Could you copy every line in the listing below that has the word "agent"?

:::

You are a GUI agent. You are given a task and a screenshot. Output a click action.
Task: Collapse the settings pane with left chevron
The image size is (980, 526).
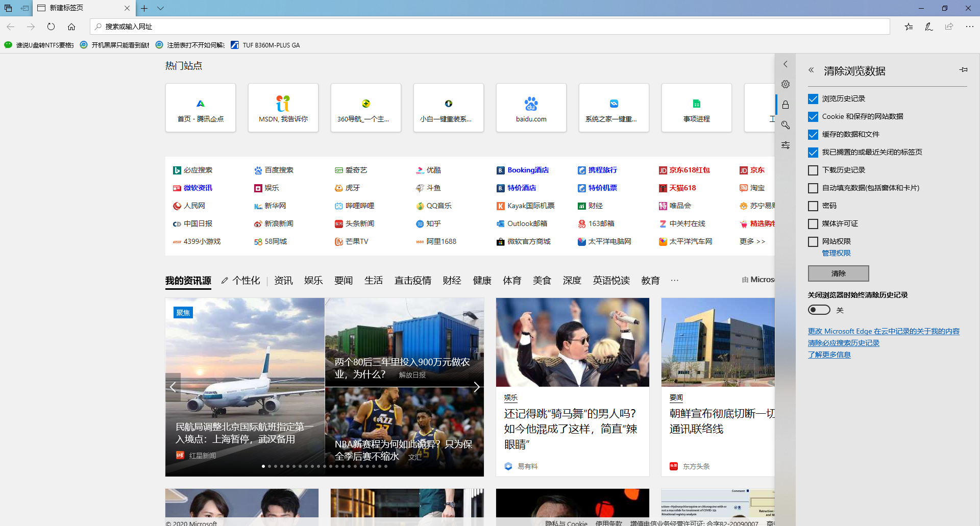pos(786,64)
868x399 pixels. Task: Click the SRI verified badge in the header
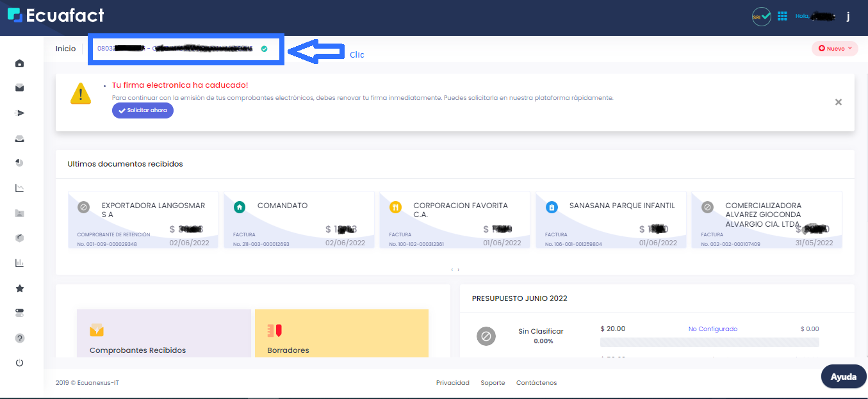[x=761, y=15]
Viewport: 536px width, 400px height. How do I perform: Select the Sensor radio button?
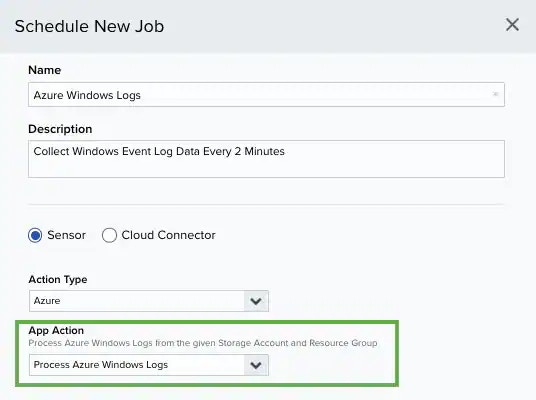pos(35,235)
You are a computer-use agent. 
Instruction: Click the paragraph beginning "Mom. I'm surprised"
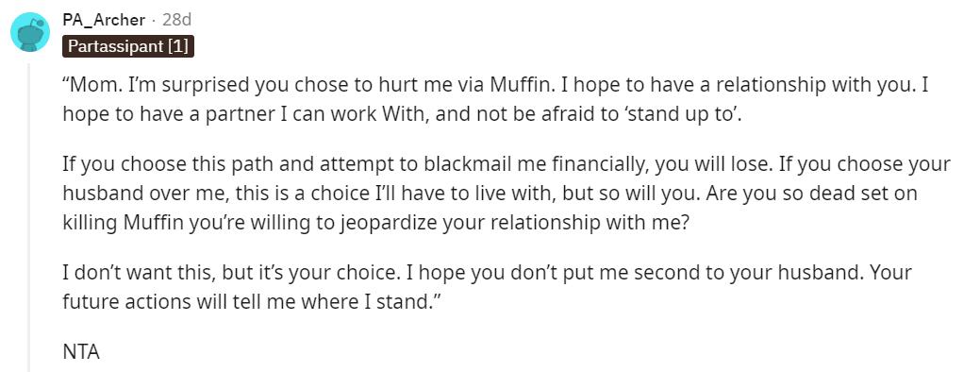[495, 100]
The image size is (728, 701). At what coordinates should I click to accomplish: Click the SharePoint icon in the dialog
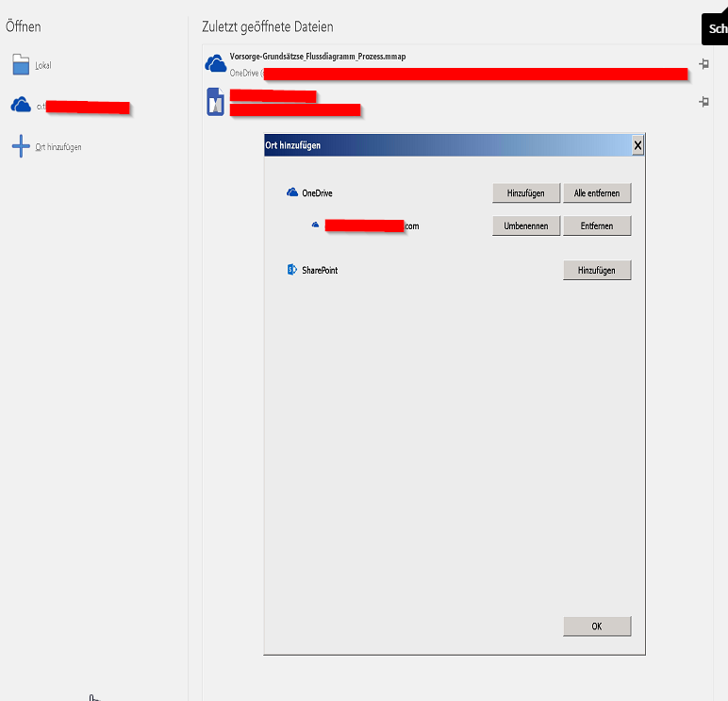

:::

Output below:
You are a GUI agent. You are given a task and a screenshot. Output a click action.
You are a computer-use agent. 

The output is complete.